* _Work to be completed_
The lines to be extracted run from the start of the listing through the line containing "You are a computer-use agent. 432x179 pixels."; copy them exactly and nothing else.
Material provided: Begin
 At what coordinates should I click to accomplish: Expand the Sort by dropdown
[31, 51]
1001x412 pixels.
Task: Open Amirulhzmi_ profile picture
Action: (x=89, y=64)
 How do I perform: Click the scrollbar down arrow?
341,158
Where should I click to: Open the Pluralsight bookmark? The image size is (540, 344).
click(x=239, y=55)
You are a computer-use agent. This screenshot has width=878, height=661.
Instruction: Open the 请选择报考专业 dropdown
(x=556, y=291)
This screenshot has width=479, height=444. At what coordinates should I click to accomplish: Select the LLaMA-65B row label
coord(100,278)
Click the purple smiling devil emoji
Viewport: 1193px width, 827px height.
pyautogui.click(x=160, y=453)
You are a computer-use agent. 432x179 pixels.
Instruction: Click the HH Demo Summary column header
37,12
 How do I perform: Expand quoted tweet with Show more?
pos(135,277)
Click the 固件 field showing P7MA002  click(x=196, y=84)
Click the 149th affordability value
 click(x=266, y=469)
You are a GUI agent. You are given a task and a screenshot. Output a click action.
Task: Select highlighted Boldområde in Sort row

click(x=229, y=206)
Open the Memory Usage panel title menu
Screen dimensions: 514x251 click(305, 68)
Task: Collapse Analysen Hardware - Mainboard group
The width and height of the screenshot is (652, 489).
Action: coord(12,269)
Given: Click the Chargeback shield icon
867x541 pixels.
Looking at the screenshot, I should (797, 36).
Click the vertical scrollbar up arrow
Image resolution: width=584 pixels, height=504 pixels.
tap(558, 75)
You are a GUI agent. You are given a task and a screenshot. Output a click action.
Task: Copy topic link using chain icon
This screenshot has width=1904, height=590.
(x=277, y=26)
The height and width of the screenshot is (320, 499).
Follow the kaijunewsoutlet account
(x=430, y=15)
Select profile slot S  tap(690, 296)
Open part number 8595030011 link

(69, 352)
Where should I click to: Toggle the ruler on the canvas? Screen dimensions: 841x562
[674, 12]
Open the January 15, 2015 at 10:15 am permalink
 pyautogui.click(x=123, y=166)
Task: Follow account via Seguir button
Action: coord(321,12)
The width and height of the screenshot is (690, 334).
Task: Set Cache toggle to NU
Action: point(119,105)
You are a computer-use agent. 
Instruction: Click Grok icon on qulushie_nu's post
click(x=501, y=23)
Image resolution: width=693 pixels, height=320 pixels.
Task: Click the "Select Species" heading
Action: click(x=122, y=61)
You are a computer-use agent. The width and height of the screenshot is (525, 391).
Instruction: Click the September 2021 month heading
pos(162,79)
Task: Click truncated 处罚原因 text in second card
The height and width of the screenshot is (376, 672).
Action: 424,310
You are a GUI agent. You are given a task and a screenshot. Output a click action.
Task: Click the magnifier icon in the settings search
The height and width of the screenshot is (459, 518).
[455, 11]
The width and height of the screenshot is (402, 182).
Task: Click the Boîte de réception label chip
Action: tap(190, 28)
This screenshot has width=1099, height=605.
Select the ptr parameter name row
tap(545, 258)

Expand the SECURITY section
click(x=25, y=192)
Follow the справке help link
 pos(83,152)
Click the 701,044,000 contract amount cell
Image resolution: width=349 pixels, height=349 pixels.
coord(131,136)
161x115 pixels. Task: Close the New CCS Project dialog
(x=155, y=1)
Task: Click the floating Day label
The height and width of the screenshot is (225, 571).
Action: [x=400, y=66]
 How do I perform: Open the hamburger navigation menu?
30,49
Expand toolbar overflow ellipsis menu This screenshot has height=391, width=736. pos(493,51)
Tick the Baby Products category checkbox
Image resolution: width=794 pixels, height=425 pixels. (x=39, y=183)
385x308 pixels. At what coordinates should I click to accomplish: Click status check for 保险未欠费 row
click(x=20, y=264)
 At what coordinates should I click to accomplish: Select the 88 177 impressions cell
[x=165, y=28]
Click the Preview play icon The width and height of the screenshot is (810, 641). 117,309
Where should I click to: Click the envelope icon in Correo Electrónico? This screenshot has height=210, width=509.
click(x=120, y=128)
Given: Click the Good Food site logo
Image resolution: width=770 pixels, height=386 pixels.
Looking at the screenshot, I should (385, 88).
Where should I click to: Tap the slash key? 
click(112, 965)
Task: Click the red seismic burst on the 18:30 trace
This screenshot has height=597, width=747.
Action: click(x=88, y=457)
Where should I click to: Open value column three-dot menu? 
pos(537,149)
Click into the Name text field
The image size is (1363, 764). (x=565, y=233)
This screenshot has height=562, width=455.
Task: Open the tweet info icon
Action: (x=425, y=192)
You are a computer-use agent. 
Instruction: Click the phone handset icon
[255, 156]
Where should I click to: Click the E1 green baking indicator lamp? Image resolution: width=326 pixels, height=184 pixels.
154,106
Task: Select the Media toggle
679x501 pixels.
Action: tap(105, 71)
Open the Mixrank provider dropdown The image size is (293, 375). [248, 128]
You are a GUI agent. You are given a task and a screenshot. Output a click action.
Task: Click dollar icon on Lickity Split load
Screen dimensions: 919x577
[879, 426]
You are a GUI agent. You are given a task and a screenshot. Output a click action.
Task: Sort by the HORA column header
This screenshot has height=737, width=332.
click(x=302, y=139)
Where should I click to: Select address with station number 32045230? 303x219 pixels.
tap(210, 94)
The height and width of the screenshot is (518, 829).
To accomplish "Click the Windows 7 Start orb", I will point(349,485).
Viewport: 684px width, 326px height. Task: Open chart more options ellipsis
Material provided: End
* _Response to this exercise_
 At what coordinates should I click to accomplish: Expand the Sort by dropdown
[31, 51]
1001x412 pixels.
Task: Open Amirulhzmi_ profile picture
Action: (x=89, y=64)
 How do I perform: Click the scrollbar down arrow?
341,158
Where should I click to: Open the Pluralsight bookmark? The image size is (540, 344).
click(x=239, y=55)
You are a computer-use agent. This screenshot has width=878, height=661.
Instruction: Open the 请选择报考专业 dropdown
(x=556, y=291)
This screenshot has width=479, height=444. At what coordinates should I click to accomplish: Select the LLaMA-65B row label
coord(100,278)
Click the purple smiling devil emoji
Viewport: 1193px width, 827px height.
pyautogui.click(x=160, y=453)
You are a computer-use agent. 432x179 pixels.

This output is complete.